▸ **Your instructions**
Copy the data from its start through the line containing "pyautogui.click(x=65, y=220)", replacing "GUI agent" with "interface agent" and leaving everything else unchanged.

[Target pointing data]

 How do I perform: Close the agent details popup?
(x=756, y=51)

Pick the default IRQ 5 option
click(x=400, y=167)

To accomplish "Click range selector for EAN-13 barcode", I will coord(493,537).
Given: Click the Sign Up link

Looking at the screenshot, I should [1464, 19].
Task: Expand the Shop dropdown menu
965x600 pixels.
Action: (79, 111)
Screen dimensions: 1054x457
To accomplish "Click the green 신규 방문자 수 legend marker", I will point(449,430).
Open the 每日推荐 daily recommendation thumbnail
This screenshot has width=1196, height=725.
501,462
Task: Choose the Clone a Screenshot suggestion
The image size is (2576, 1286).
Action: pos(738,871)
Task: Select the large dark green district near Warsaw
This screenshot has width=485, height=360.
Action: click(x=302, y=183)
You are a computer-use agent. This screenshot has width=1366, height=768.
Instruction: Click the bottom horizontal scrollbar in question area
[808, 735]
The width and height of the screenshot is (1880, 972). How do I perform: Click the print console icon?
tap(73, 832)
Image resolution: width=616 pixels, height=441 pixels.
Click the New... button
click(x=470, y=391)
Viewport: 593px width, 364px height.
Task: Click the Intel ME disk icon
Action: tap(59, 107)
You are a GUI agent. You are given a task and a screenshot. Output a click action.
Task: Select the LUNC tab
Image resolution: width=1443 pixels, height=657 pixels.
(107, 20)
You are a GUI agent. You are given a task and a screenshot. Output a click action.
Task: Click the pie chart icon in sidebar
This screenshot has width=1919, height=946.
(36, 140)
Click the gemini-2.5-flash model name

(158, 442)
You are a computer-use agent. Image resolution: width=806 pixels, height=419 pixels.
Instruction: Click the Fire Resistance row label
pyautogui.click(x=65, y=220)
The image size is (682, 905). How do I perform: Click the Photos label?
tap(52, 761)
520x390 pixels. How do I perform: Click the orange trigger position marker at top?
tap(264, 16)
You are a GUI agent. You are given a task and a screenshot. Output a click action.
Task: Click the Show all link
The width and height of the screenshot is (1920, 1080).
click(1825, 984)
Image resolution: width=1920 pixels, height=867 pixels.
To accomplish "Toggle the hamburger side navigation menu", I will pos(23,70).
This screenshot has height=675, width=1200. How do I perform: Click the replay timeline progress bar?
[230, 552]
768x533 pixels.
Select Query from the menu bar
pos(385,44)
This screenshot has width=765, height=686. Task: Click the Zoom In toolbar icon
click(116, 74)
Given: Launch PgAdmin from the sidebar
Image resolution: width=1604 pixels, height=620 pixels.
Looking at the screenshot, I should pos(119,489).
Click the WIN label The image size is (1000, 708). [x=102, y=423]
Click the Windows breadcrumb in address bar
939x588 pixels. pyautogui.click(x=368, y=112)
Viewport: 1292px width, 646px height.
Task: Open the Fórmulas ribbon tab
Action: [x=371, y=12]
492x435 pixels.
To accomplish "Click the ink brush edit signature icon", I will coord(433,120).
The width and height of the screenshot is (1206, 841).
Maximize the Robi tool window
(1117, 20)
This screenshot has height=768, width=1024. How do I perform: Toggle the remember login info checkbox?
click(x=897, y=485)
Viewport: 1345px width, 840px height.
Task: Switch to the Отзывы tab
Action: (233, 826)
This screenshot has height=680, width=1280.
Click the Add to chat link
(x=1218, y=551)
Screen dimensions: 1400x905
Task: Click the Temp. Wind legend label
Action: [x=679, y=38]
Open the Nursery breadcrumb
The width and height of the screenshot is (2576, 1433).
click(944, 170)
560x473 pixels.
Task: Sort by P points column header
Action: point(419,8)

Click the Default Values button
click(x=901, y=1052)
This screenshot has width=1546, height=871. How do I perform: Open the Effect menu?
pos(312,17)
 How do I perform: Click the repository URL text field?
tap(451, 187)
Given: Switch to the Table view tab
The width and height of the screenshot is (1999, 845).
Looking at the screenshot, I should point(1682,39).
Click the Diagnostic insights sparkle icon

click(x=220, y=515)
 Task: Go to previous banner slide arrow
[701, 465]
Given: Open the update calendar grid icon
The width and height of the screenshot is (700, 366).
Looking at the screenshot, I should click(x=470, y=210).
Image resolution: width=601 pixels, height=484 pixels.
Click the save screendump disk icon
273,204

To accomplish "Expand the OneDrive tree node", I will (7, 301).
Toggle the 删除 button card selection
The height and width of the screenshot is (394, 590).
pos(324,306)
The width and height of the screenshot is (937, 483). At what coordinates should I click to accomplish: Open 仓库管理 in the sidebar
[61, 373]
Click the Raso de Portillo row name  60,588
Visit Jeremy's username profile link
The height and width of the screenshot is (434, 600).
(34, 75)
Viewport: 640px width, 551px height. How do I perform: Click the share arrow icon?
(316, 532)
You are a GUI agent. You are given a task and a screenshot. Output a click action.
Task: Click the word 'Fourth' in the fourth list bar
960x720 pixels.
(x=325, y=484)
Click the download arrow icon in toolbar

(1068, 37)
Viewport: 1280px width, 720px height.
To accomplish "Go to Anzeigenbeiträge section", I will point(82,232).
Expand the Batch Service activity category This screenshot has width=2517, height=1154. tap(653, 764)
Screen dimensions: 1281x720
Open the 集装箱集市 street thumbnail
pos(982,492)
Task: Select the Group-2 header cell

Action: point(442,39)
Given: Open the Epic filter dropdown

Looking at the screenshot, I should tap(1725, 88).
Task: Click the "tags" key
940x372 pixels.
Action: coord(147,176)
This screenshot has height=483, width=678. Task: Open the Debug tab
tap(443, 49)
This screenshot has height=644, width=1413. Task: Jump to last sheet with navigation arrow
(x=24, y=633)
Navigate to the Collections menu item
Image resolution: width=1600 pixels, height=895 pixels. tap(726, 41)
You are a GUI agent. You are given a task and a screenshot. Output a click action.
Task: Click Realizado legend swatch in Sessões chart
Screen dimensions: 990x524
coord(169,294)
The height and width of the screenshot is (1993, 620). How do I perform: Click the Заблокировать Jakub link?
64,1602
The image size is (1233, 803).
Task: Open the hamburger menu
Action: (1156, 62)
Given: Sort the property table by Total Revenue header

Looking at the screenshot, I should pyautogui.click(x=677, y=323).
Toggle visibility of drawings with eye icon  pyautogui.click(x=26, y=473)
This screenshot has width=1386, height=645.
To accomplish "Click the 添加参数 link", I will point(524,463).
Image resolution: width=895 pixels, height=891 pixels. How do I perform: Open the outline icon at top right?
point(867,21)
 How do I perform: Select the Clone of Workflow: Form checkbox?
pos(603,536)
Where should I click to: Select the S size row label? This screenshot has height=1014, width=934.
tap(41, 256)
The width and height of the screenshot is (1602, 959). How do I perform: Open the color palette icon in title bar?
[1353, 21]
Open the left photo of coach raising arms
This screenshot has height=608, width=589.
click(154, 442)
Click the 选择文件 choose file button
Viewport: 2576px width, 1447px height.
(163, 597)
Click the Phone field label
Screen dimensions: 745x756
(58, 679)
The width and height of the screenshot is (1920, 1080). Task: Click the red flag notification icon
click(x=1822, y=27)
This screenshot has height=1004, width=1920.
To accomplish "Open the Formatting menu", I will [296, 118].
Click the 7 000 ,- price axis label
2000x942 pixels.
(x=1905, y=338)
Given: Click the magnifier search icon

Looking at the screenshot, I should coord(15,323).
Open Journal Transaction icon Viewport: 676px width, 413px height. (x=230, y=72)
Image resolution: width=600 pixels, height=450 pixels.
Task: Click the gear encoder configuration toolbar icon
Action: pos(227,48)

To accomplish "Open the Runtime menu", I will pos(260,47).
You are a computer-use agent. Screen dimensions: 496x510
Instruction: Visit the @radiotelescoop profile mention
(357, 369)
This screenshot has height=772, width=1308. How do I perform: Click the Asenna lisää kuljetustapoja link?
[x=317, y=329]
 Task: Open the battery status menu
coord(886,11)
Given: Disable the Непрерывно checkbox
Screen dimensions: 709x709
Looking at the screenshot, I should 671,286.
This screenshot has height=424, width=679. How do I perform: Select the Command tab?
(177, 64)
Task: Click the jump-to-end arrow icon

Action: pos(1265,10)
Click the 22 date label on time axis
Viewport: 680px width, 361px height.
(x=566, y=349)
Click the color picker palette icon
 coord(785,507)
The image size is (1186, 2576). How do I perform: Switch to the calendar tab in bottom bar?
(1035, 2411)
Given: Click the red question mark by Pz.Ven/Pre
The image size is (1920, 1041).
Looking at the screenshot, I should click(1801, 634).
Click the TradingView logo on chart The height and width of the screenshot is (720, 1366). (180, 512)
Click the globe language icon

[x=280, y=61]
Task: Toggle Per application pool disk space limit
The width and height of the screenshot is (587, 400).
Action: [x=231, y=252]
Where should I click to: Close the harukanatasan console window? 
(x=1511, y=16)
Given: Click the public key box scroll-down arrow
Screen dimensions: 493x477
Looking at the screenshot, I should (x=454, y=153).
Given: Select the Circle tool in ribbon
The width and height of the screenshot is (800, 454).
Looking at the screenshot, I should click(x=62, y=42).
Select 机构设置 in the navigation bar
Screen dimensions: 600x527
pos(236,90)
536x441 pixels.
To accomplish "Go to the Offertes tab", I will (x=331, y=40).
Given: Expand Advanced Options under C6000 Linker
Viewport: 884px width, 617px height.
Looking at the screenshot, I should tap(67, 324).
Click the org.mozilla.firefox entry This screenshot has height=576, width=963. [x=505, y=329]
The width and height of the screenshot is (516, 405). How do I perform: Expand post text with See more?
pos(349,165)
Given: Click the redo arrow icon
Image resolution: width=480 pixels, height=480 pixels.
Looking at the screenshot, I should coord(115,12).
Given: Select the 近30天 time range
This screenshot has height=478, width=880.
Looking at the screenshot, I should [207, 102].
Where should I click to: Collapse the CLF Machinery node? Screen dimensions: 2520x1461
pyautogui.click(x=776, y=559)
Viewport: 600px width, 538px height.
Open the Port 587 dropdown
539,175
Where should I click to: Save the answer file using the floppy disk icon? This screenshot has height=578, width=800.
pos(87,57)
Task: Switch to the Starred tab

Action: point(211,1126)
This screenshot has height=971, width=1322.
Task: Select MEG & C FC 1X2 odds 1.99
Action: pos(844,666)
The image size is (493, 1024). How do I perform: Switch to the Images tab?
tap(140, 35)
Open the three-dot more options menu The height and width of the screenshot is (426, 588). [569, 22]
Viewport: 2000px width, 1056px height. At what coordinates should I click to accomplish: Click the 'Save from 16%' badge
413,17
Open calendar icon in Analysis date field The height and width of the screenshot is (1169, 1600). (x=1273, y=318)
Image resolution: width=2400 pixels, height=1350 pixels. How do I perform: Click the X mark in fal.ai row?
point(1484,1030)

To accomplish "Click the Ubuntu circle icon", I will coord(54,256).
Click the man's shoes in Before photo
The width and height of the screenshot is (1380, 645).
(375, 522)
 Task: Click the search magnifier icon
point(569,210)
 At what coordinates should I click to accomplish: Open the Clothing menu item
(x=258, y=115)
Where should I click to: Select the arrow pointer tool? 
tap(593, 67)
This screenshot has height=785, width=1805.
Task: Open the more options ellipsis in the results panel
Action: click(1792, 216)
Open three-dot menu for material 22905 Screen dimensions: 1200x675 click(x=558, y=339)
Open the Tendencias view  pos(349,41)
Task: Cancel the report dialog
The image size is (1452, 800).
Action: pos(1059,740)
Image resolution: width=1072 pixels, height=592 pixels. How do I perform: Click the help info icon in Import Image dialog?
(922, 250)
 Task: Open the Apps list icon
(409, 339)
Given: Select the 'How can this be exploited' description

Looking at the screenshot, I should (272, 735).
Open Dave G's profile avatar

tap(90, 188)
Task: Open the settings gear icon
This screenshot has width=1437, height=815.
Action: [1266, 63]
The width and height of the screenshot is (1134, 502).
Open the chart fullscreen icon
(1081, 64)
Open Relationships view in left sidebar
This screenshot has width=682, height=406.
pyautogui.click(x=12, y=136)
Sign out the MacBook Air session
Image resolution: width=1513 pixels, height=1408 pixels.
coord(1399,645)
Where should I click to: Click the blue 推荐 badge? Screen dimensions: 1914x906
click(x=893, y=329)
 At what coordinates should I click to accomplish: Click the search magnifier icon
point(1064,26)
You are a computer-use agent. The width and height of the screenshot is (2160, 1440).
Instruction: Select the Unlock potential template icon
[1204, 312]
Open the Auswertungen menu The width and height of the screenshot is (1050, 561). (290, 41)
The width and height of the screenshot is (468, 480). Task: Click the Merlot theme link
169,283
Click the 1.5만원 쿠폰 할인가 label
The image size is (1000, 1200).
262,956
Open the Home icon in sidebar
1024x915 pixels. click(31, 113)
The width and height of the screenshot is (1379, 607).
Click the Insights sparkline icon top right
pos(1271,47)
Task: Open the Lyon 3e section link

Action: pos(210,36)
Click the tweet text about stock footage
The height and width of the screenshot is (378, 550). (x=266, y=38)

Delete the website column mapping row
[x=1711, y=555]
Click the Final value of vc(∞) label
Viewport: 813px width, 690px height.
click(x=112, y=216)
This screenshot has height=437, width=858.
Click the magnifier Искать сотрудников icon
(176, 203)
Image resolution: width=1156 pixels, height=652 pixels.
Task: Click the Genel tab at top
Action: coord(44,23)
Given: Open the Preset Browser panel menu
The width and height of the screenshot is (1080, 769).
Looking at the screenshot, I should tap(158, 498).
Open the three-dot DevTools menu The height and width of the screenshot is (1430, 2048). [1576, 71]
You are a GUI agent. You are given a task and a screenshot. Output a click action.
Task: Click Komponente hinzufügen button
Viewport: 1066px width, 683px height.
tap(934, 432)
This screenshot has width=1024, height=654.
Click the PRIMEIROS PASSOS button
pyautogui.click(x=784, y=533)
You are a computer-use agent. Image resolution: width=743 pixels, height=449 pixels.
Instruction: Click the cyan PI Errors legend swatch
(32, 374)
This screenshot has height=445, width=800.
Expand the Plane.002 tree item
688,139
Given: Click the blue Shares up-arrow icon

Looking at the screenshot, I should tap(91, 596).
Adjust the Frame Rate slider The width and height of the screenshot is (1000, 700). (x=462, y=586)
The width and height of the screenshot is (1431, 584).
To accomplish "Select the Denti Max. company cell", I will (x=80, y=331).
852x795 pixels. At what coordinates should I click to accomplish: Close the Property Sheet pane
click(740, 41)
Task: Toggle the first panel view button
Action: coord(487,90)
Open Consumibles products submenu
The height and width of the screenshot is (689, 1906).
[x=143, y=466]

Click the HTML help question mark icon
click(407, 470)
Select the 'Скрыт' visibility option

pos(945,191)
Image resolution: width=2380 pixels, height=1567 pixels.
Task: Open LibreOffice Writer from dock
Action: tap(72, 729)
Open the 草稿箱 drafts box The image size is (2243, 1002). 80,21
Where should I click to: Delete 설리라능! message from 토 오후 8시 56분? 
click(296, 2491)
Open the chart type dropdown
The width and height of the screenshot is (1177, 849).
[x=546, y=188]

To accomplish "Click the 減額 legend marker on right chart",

▸ **Reply to the exercise**
 How do I perform: Close the agent details popup?
(x=756, y=51)

Pick the default IRQ 5 option
click(x=400, y=167)

To accomplish "Click range selector for EAN-13 barcode", I will coord(493,537).
Given: Click the Sign Up link

Looking at the screenshot, I should [1464, 19].
Task: Expand the Shop dropdown menu
965x600 pixels.
Action: (79, 111)
Screen dimensions: 1054x457
To accomplish "Click the green 신규 방문자 수 legend marker", I will point(449,430).
Open the 每日推荐 daily recommendation thumbnail
This screenshot has width=1196, height=725.
501,462
Task: Choose the Clone a Screenshot suggestion
The image size is (2576, 1286).
Action: pos(738,871)
Task: Select the large dark green district near Warsaw
This screenshot has width=485, height=360.
Action: click(x=302, y=183)
You are a computer-use agent. This screenshot has width=1366, height=768.
Instruction: Click the bottom horizontal scrollbar in question area
[808, 735]
The width and height of the screenshot is (1880, 972). How do I perform: Click the print console icon?
tap(73, 832)
Image resolution: width=616 pixels, height=441 pixels.
Click the New... button
click(x=470, y=391)
Viewport: 593px width, 364px height.
Task: Click the Intel ME disk icon
Action: tap(59, 107)
You are a interface agent. You are given a task and a screenshot. Output a click action.
Task: Select the LUNC tab
Image resolution: width=1443 pixels, height=657 pixels.
(107, 20)
You are a interface agent. You are given a task and a screenshot. Output a click action.
Task: Click the pie chart icon in sidebar
This screenshot has width=1919, height=946.
(36, 140)
Click the gemini-2.5-flash model name

(158, 442)
You are a computer-use agent. Image resolution: width=806 pixels, height=419 pixels.
Instruction: Click the Fire Resistance row label
pyautogui.click(x=65, y=220)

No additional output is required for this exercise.